> TASK TO COMPLETE:
Reproduce verbatim the part of the listing that begins with the line containing "Implications [224, 854]" and ends with the line containing "pyautogui.click(x=505, y=294)", including both of those lines.

- - - - - - -

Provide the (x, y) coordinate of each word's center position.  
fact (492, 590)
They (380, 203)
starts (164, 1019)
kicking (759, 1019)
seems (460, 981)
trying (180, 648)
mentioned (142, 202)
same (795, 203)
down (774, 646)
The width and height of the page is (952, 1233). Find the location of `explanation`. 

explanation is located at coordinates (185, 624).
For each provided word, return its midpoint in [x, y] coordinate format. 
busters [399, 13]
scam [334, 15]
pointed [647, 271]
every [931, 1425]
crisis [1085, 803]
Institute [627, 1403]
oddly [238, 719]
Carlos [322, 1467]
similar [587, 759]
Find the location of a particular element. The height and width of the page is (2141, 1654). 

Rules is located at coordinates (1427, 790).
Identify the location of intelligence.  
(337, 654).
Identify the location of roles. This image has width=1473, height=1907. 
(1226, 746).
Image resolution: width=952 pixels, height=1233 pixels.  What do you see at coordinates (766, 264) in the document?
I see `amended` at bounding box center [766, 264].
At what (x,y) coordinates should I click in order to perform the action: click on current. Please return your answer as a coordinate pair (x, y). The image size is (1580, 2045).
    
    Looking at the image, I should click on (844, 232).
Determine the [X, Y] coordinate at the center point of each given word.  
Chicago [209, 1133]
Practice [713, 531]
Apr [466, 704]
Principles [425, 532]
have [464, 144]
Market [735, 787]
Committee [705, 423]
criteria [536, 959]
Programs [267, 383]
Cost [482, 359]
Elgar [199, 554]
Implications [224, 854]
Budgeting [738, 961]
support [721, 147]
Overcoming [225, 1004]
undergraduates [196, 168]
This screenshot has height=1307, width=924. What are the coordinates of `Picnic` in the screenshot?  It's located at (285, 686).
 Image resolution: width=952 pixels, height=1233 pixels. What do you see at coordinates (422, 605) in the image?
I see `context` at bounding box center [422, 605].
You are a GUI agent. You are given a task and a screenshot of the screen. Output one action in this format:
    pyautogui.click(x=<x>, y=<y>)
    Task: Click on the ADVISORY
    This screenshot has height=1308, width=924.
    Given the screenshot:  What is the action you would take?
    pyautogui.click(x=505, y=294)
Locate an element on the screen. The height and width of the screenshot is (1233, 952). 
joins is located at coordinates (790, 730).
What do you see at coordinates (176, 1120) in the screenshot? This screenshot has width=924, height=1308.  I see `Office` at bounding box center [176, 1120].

- - - - - - -

> RESULT OF THE EXERCISE:
Implications [224, 854]
Budgeting [738, 961]
support [721, 147]
Overcoming [225, 1004]
undergraduates [196, 168]
This screenshot has height=1307, width=924. What are the coordinates of `Picnic` in the screenshot?  It's located at (285, 686).
 Image resolution: width=952 pixels, height=1233 pixels. What do you see at coordinates (422, 605) in the image?
I see `context` at bounding box center [422, 605].
You are a GUI agent. You are given a task and a screenshot of the screen. Output one action in this format:
    pyautogui.click(x=<x>, y=<y>)
    Task: Click on the ADVISORY
    This screenshot has height=1308, width=924.
    Given the screenshot:  What is the action you would take?
    pyautogui.click(x=505, y=294)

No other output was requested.